Enumera las partes del cuerpo que, según el bloque de texto, le dolían a la abuela.

- BLOQUE DE TEXTO
####

Sufridas madres y quejicas padres

Sufridas madres y quejicas padres

9 de Diciembre del 2019 - Antonio Valle Suárez (Castropol)

 

Me quejo a menudo de los dolores que llevamos arrastrando muchos de los de mi edad. Asoman de vez en cuando por doquier desde hace años. Recuerdo haber visto muchas veces a mi abuela en peores condiciones que las mías ahora. A ella, que por aquel entonces tenía una edad similar a la mía hoy, le dolía la espalda, el cuello, los brazos y no sé cuántas cosas más y, a pesar de ello, daba la impresión de que solo le hacía ilusión el trabajar diariamente en el campo, por eso yo un día le pregunté: “Abuela, ¿por qué te quejas tan poco si casi no puedes caminar y encima no paras ni un momento de trabajar?”. Y la buena mujer me contestó a bote pronto: “Escucha, nenín, la niñez y la juventud entienden poco de dolores y enfermedades. Los desprecian. A todo más los ven allá a lo lejos caminando cogidos amigablemente de la mano, y si no se percatan de ellos en cabeza propia los contemplan de refilón, pues no les corresponden para, al rato, cambiar de escenario ignorándolos... ¡ojos que no ven! Les aterran las enfermedades y la muerte. Pero pasados los años se van familiarizando con ambas y, aunque sin querer, las relaciones se van haciendo más estrechas hasta que, tarde o temprano, nos llevan a todos con ellos”. Nunca más menté el tema con mi abuela.

Dicen que el tiempo nos trae la razón o por lo menos nos hace ver la realidad de la vida. Y de la mano de él yo he descubierto y entendido que la tristeza en mi abuela no era provocada por los dolores de su reúma, sino que lo era por otros motivos más graves amontonados a lo largo de su vida. Hace un tiempo, al conocer aquellos motivos, se me pasaron como por arte de magia por lo menos la mitad de los que yo tenía.

####

- MATERIAL PROPORCIONADO

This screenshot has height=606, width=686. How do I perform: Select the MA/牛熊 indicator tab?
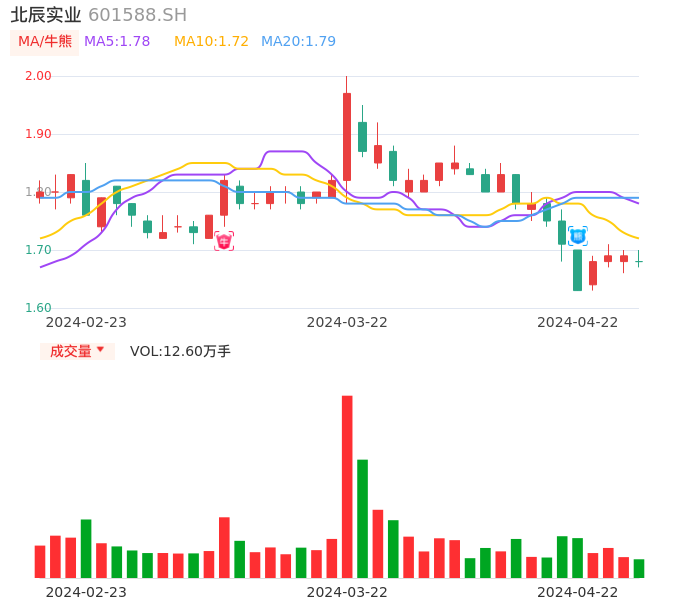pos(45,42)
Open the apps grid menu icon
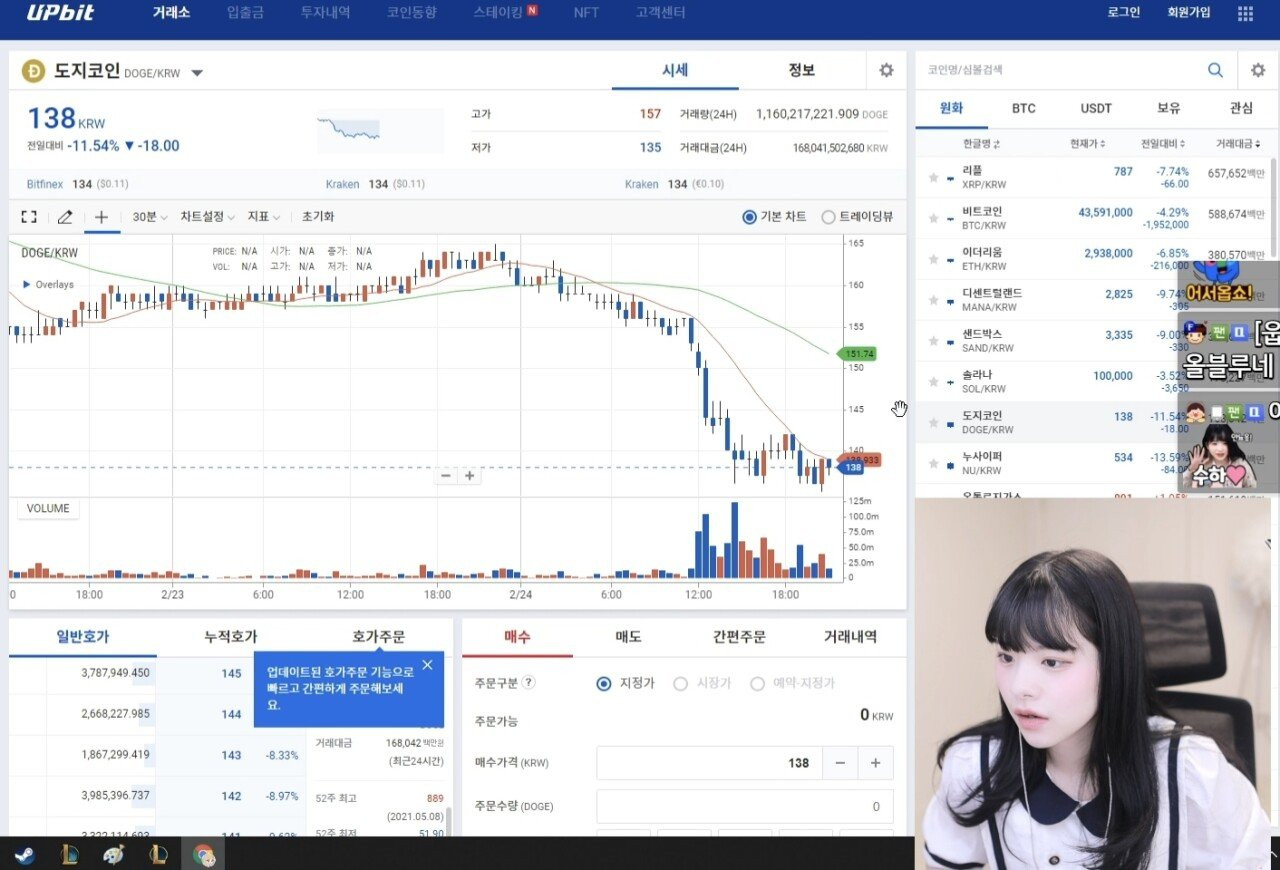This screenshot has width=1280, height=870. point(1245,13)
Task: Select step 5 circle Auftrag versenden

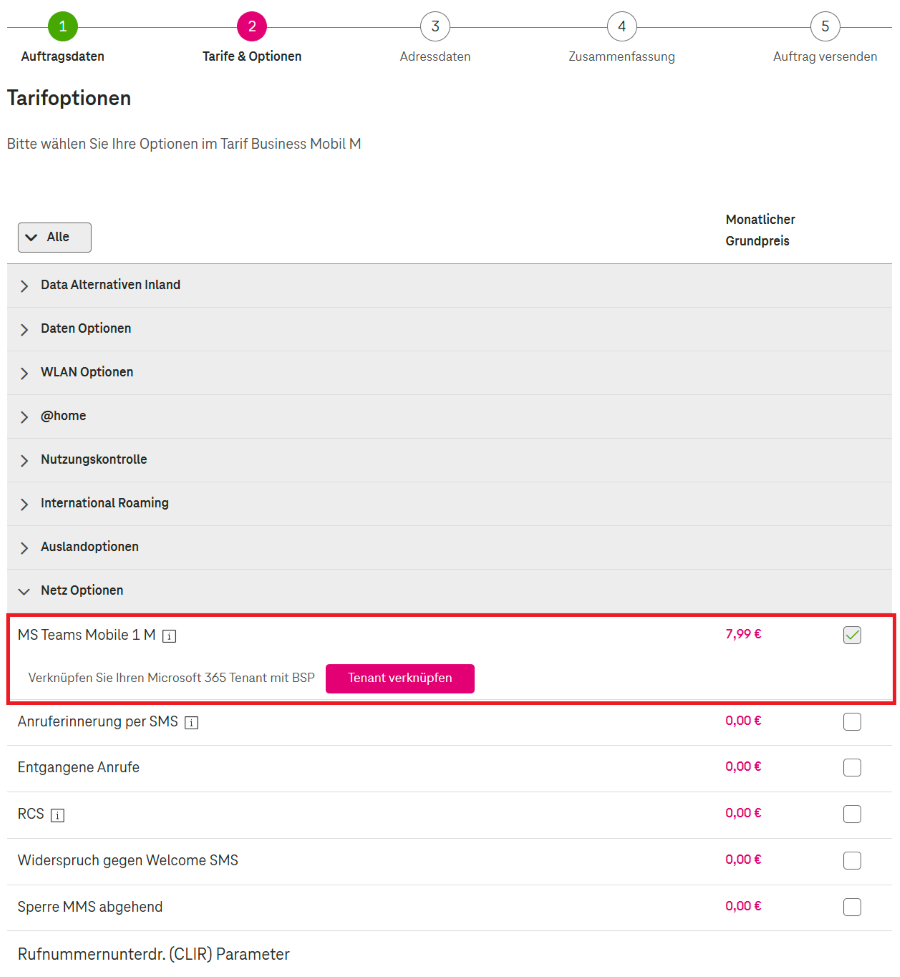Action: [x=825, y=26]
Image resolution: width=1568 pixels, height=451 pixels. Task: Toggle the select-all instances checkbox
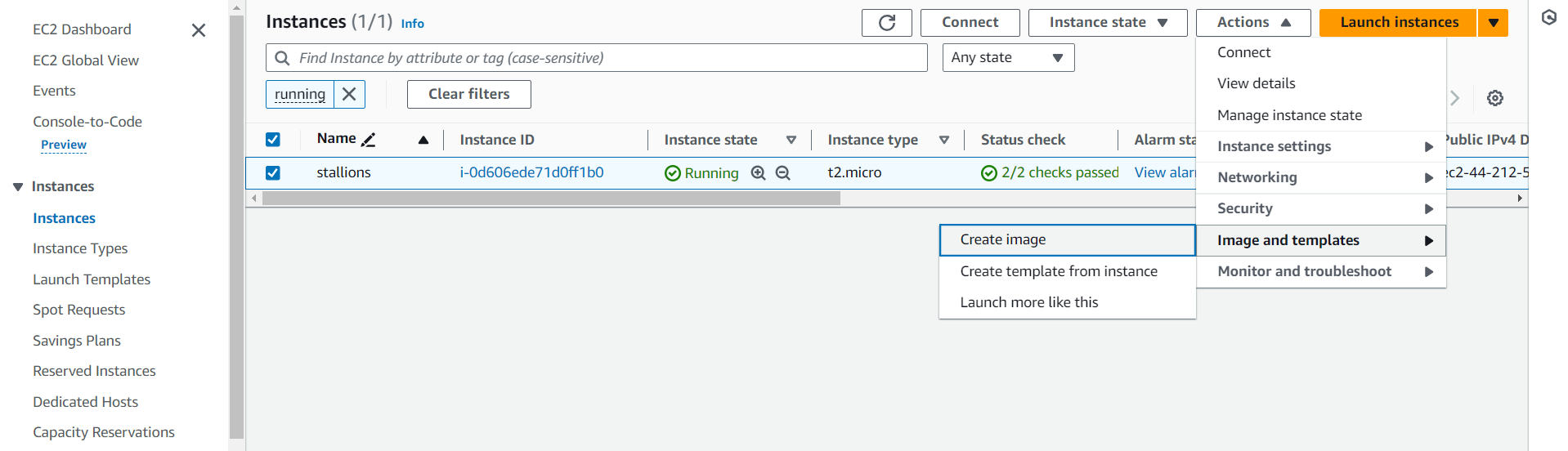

####

- RESULTADO DE LA TAREA
La espalda, el cuello y los brazos.